While infrastructure requirements may be commonly shared in enterprise IT, the path for AI deployment can vary significantly depending on the organization. Healthcare, financial services, manufacturing, telecommunications and public sector organizations bring unique data, governance and operational challenges to the table when it comes to AI implementation. This means that the future of AI is […]…

Vertical AI pushes infrastructure beyond one-size-fits-all

Vertical AI solutions are emerging to address the unique data, governance and operational challenges that various industries face when implementing AI. These solutions focus on domain expertise, industry-specific workloads and proprietary data as competitive advantages. Vince Chen, senior director of solutions architecture at Super Micro Computer Inc., explained that the complexity lies in tailoring technology stacks to generate meaningful results from AI investment.

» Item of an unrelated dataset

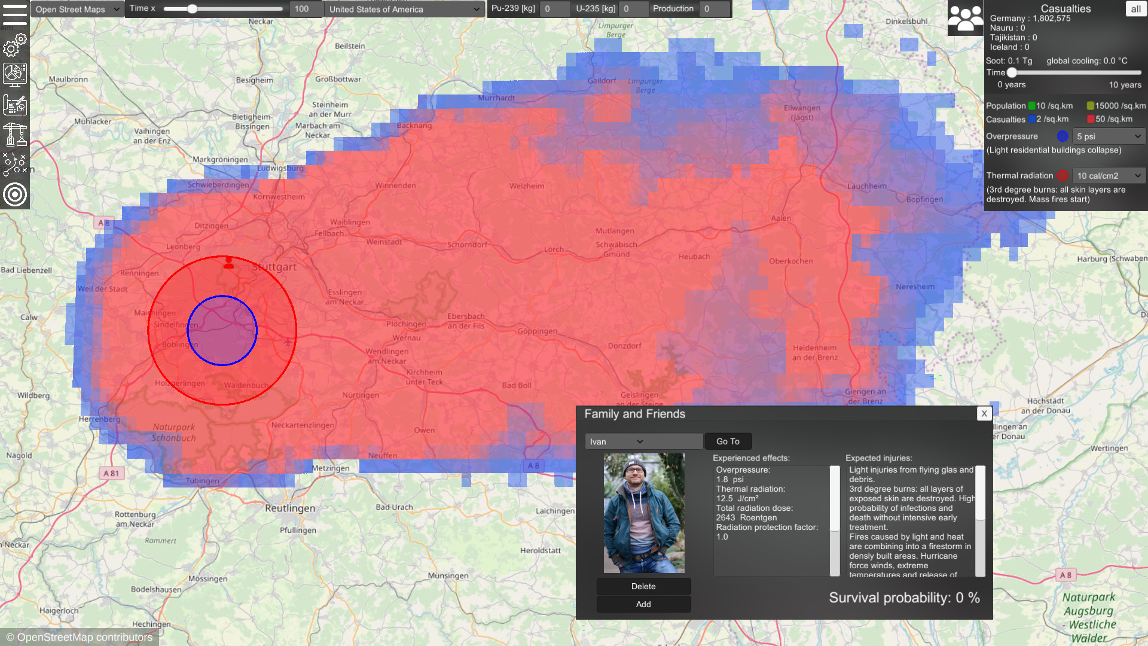Toggle the 'all' casualties button
The height and width of the screenshot is (646, 1148).
(1135, 9)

Supermicro's partners, including Kioxia and DataDirect Networks, have developed technical solutions to meet these vertical needs. For instance, Kioxia offers solid-state drives, such as its BiCS portfolio, that maximize storage density in data centers, while DataDirect Networks provides compute processes to facilitate rapid data movement for financial customers.

The growth of vertical AI solutions is driven by the development of domain-specific open weight models, such as those released by Nvidia and available in healthcare. Enterprises must decide whether to operationalize AI in the cloud or a private data center environment, with data management being a key element in the chosen path.

Written by urgent.news from SiliconANGLE's reporting — not their text. Machine-written — may contain errors; check the original before relying on it.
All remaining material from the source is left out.